Per gentile concessione del Corriere del Mezzogiorno – Puglia, in osservanza dell’articolo 70 della Legge sul Diritto d’Autore
Lo Yin e lo Yang: un po’ di buio nella luce, un po’ di luce nel buio. Parlano lingue opposte l’aggressione di un imprenditore iscritto a Futuro Nazionale ai danni di un extracomunitario (avvenuta nei giorni scorsi a San Benedetto del Tronto) e la rincorsa di un altro extracomunitario per restituire il portafogli a chi l’aveva perso (come successo nei giorni scorsi a Carpino). In quale dei due episodi cercare lo Yin? E in quale lo Yang? E se è vero che ciascuno dei due contiene sia l’uno che l’altro, perché sulla stampa nazionale ci è finito solo il pestaggio razzista?
Forse perché le buone notizie confondono le idee, autorizzano un’immotivata fiducia nel prossimo. E allora l’esemplare lezione di civiltà di Sissoko (originario del Mali, dipendente di un’azienda agricola di Carpino) esce dai radar di un’informazione rassegnata alla mediocrità, così abituata a mostrare la ferocia dei lupi che quando ne scopre uno ammansito dalla provvidenza (come quello di francescana memoria) non sa che farsene, non sa raccontarlo.
Sta di fatto che questo Sissoko ha trovato un portafogli contenente documenti, denaro e carte di credito, e respingendo la tentazione – cui magari avrebbe ceduto la maggior parte dei moralisti che vaneggiano di remigrazione – di tenerlo per sé, ha provato a restituirlo al proprietario. Che però non viveva a Carpino, come lui, ma nel vicino paese di Cagnano Varano.

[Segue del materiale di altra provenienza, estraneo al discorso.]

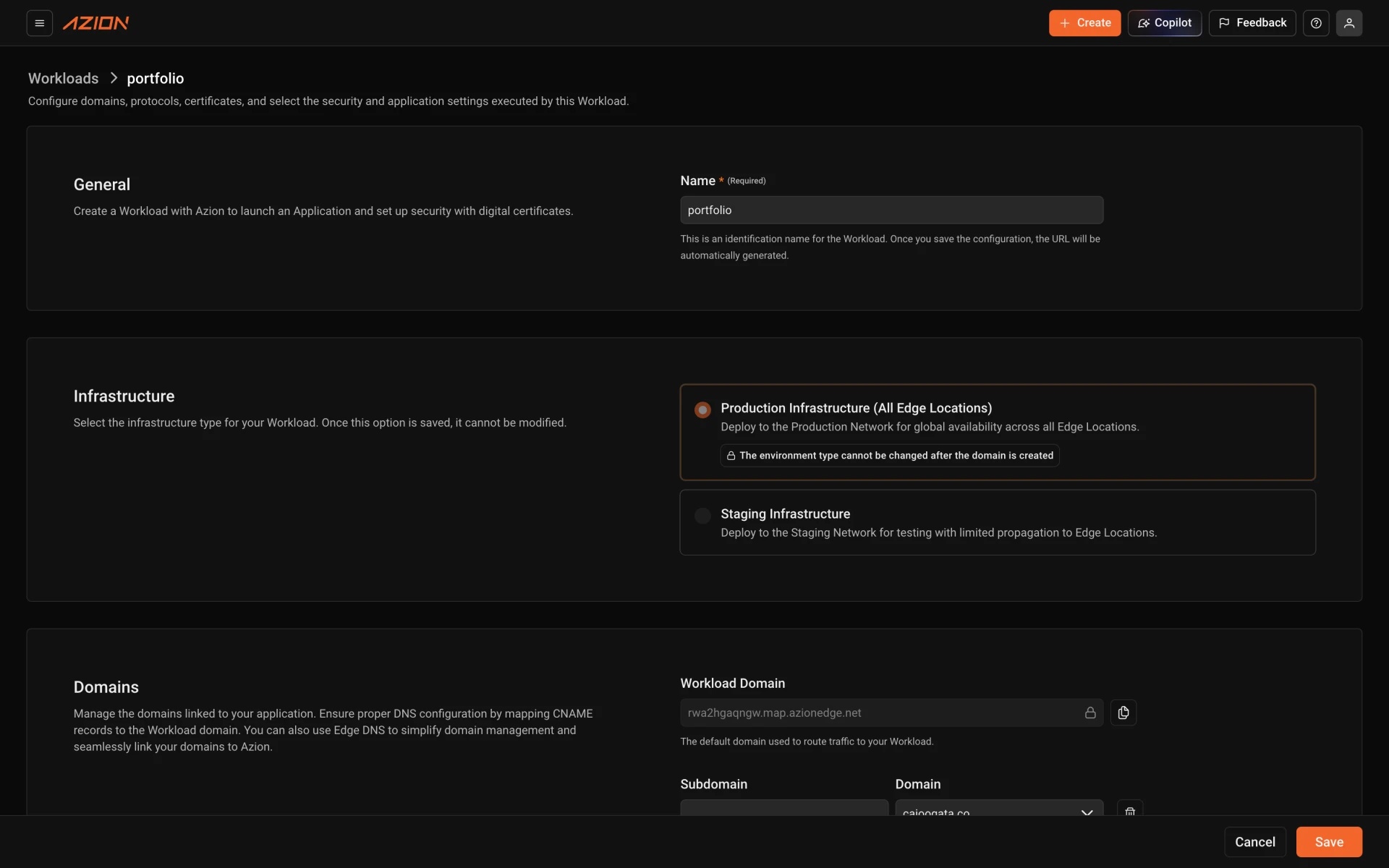Open the Create dropdown button
Image resolution: width=1389 pixels, height=868 pixels.
1085,23
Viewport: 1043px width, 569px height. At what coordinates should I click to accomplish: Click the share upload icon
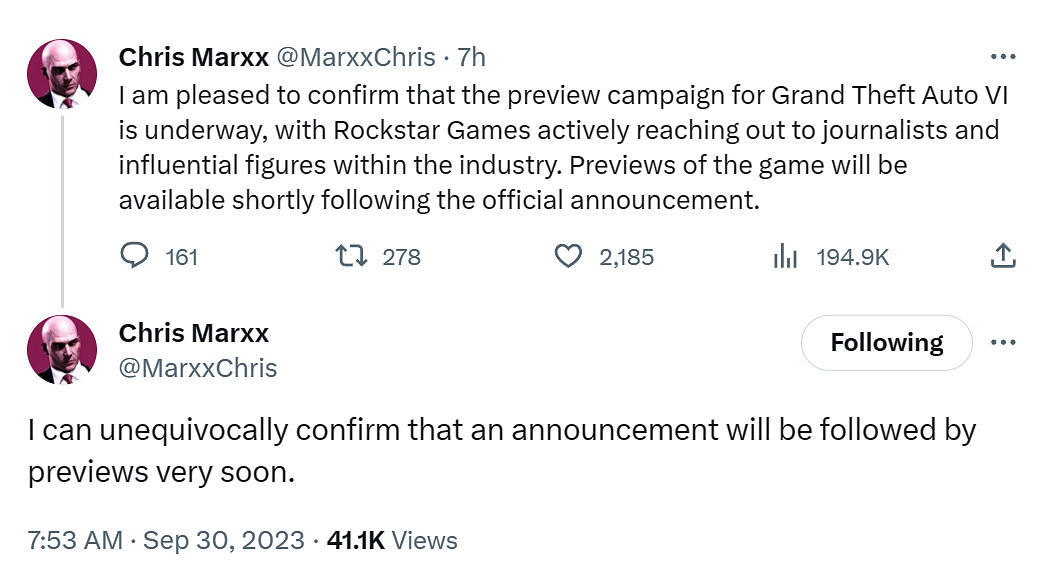click(x=1002, y=257)
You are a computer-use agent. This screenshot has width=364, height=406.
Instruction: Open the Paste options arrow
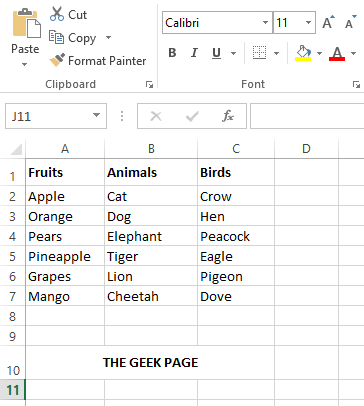coord(24,64)
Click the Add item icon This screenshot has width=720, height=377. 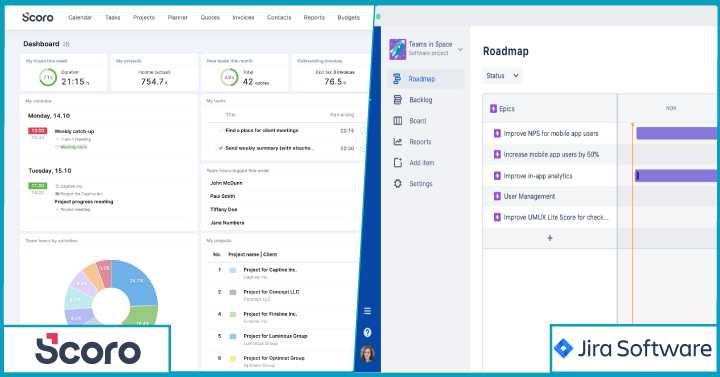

E durante il viaggio in corriera, mettendo a tacere lo Yin e lo Yang che gli bisbigliavano «chi te lo fa fare…», avrà pensato a quanto sarebbero stati orgogliosi i suoi genitori, che pur vivendo di stenti non gli hanno fatto mancare la pratica della dignità.
Fin quando è riuscito a rintracciare il proprietario del portafogli, a riconsegnarglielo lontano dalle telecamere, da uomo a uomo come in biblico ricongiungimento della specie. Tutto sotto silenzio, se non fosse stato per la Pro Loco di Carpino che commentando questo gesto ha detto «l’onestà è un valore che appartiene alle persone, non alle loro origini».
Chissà quanti episodi come questo avvengono ogni giorno nelle campagne foggiane, dove ogni estate si trasferiscono – per fare lavori che gli italiani non fanno più – oltre 50 mila ragazzi provenienti da 15 paesi africani. La regolamentazione dell’emigrazione in Italia è un tema ormai cruciale, impossibile negarlo. Ma il fronte della remigrazione, come negazione dei tempi moderni (il 13% della previdenza nazionale si regge sui contributi versati da questi ragazzi), è solo benzina sul fuoco del consenso.